=== The task ===
Below are records; extract exactly the lines from the one containing "Task: Click the green arrow next to 2.3%" through the last, both included, and keep the pictures out.

=== Task input ===
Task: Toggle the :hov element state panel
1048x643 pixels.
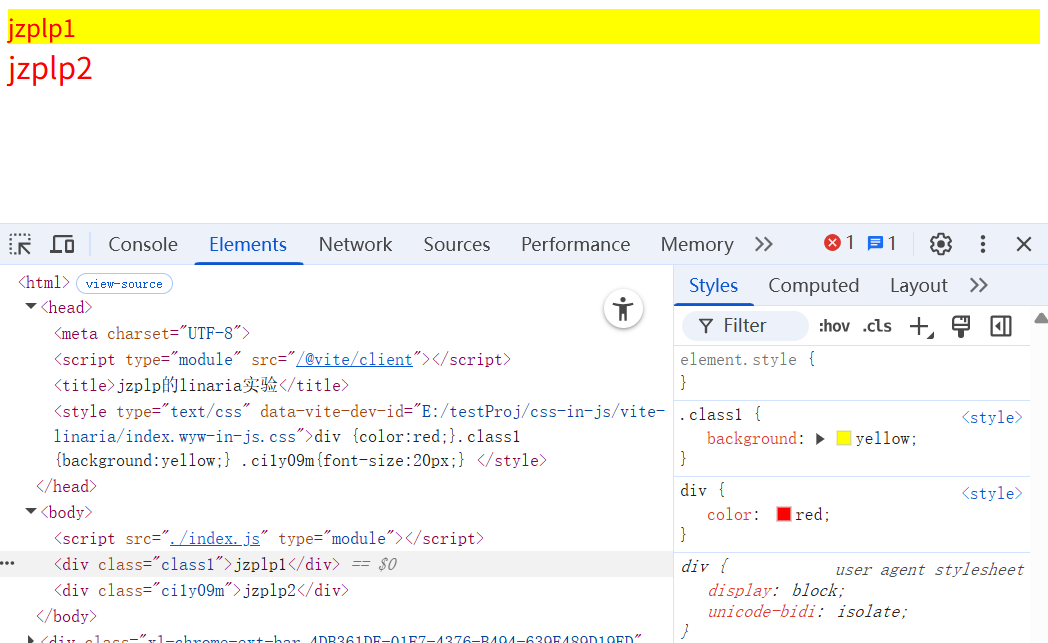Action: 834,326
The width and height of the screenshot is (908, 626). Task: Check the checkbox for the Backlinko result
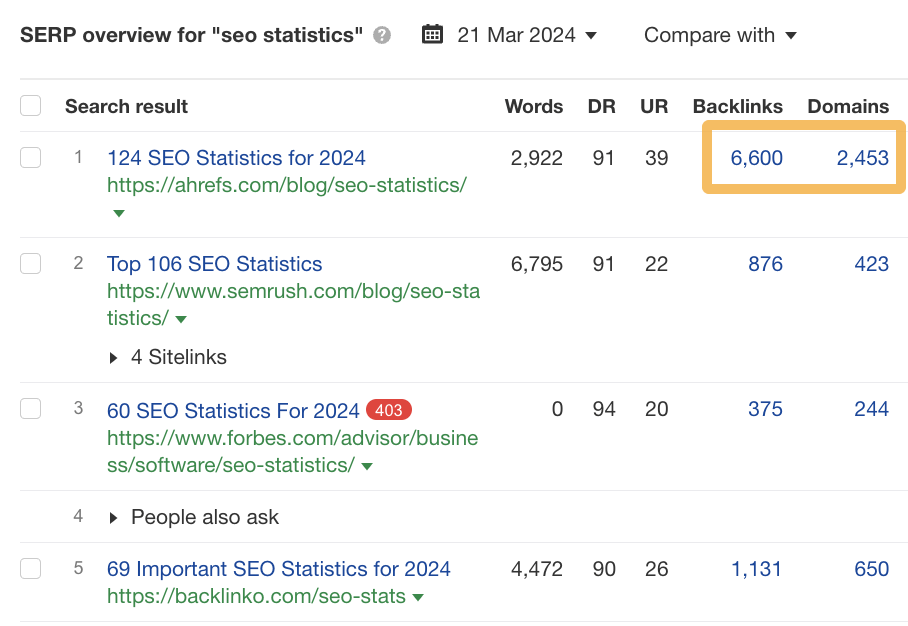(x=30, y=568)
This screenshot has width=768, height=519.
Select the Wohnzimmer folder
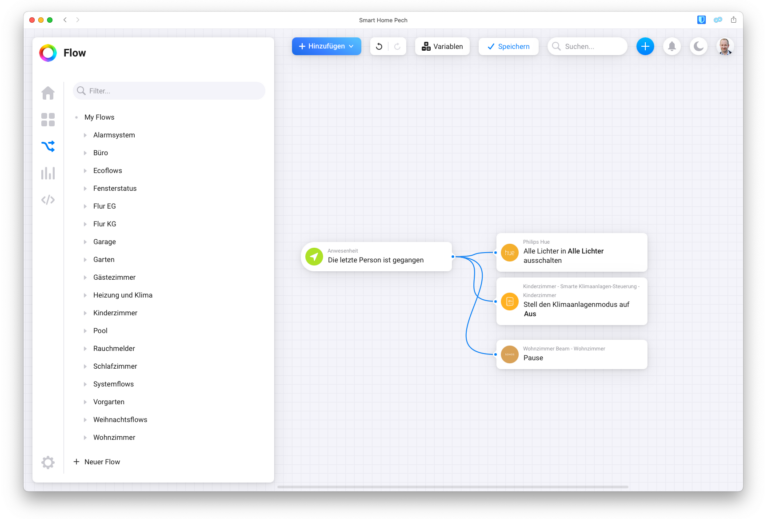pos(113,437)
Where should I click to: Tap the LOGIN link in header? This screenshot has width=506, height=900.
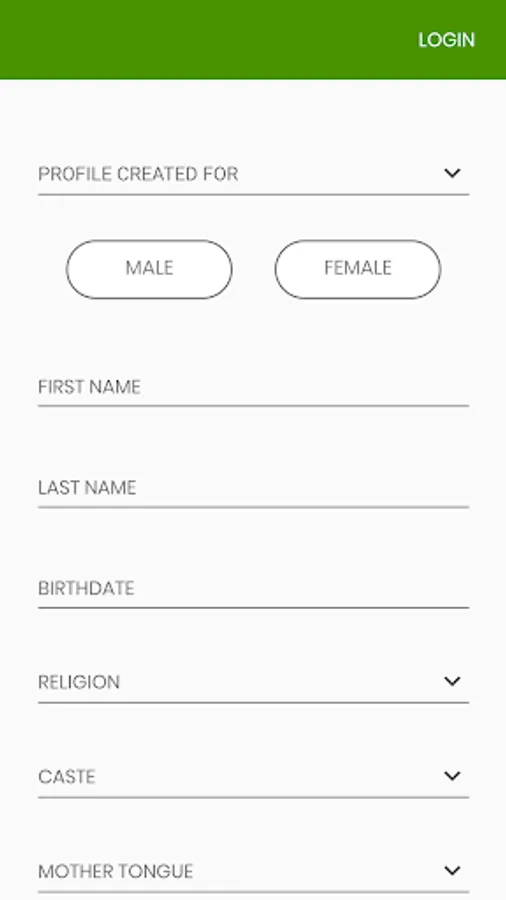pyautogui.click(x=446, y=40)
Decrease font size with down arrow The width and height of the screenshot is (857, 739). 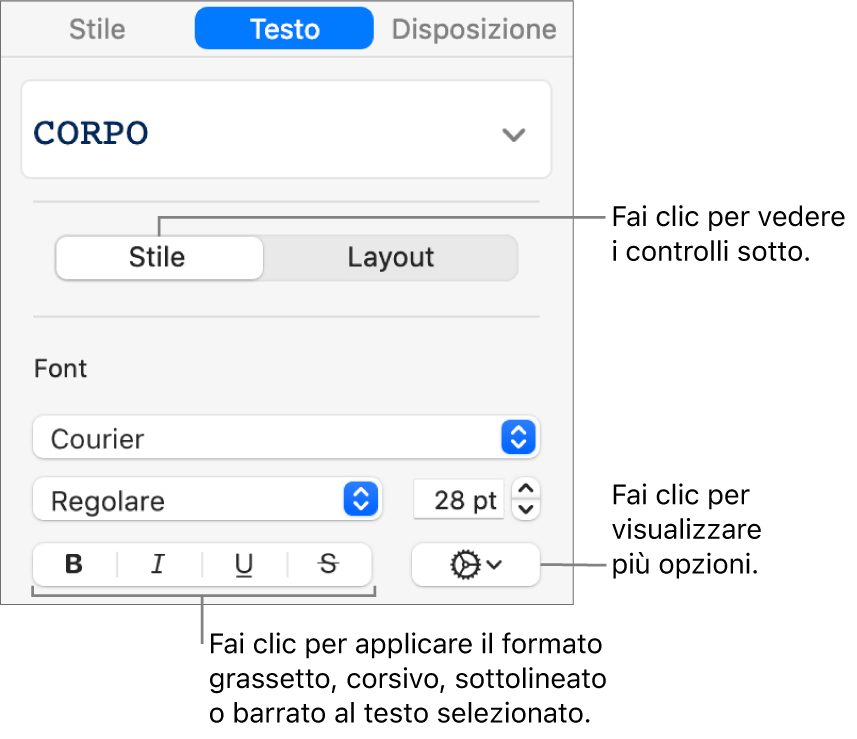526,509
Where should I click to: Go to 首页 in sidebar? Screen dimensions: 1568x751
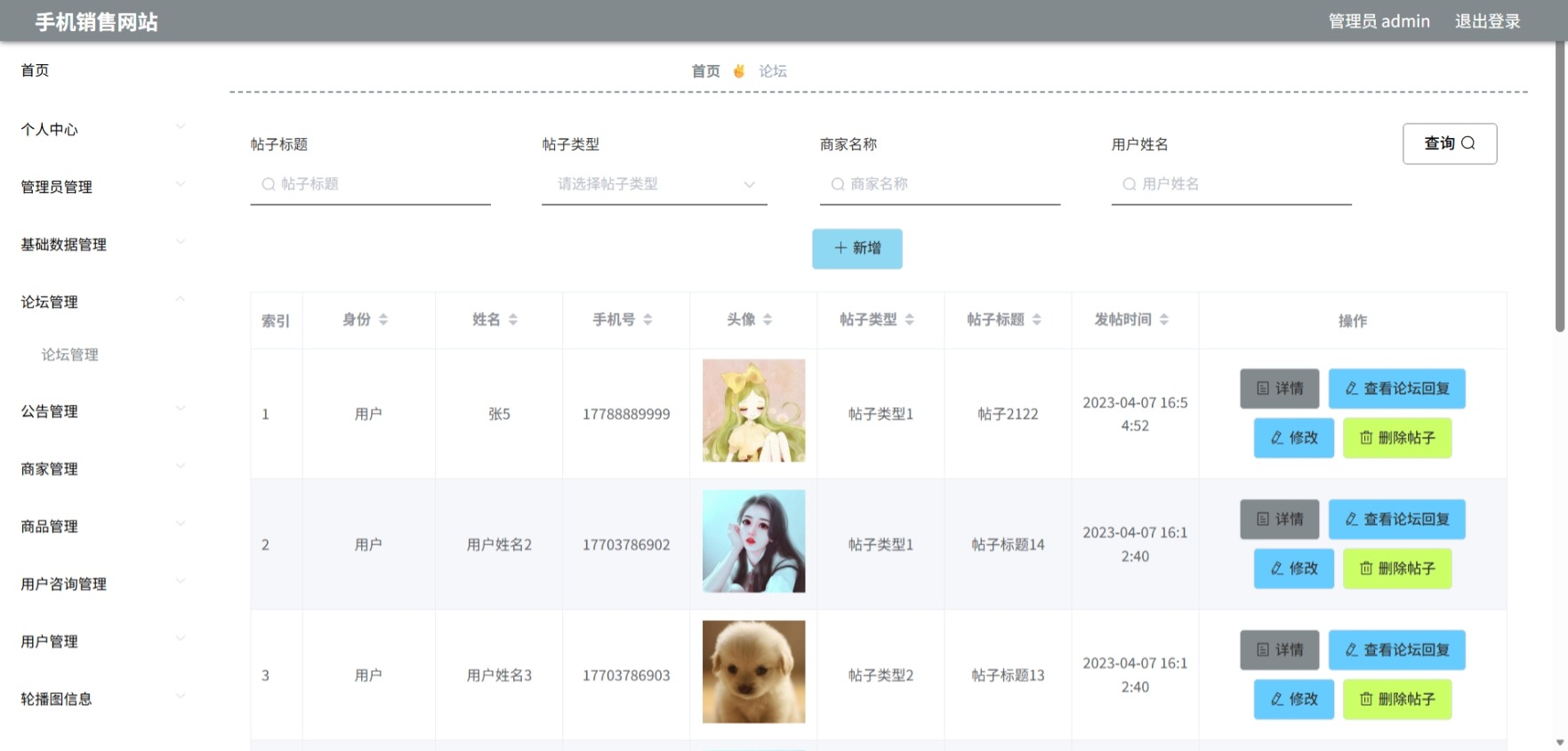(x=36, y=70)
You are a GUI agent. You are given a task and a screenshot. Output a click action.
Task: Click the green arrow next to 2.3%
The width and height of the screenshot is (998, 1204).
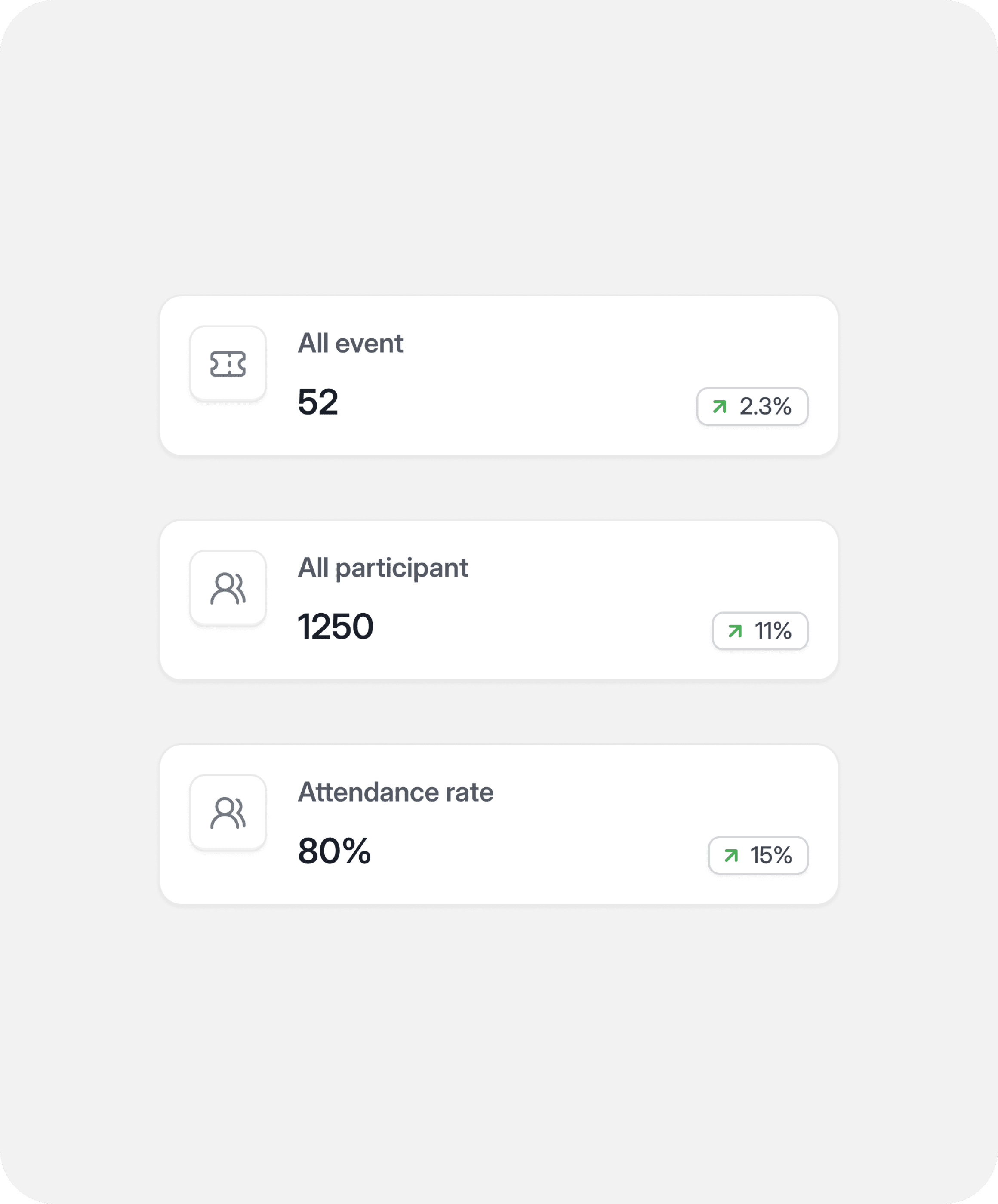(x=719, y=406)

=== Solution for this task ===
Task: Click the green arrow next to 2.3%
The width and height of the screenshot is (998, 1204).
(x=719, y=406)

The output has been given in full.